How to complete this task »
Look through the lines below, find those with the word "computer", and copy them.

Source data »
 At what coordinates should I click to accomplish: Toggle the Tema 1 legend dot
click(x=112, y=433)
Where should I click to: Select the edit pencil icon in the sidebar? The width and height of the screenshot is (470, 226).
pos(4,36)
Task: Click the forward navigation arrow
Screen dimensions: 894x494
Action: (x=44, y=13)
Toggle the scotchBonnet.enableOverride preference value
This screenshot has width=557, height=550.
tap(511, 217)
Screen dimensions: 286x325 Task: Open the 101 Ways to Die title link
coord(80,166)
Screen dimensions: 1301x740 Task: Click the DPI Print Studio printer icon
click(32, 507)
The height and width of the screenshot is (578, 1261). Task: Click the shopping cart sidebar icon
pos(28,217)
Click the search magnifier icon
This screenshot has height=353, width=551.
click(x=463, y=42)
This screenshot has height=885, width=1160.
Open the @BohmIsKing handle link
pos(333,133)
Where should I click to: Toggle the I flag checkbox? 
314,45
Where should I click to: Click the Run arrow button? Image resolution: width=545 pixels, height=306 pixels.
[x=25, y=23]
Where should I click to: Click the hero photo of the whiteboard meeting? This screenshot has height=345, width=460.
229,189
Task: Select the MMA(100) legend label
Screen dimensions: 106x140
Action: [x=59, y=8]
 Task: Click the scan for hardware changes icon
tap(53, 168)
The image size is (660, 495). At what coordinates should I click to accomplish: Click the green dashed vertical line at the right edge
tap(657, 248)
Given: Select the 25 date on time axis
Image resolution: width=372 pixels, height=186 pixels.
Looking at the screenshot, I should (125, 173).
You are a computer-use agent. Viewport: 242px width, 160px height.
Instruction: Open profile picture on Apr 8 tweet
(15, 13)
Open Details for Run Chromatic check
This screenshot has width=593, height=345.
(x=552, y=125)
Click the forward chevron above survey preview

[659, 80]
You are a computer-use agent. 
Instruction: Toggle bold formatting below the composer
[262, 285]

Task solution »
You are a computer-use agent. Viewport: 242px width, 160px height.
You are a computer-use agent. 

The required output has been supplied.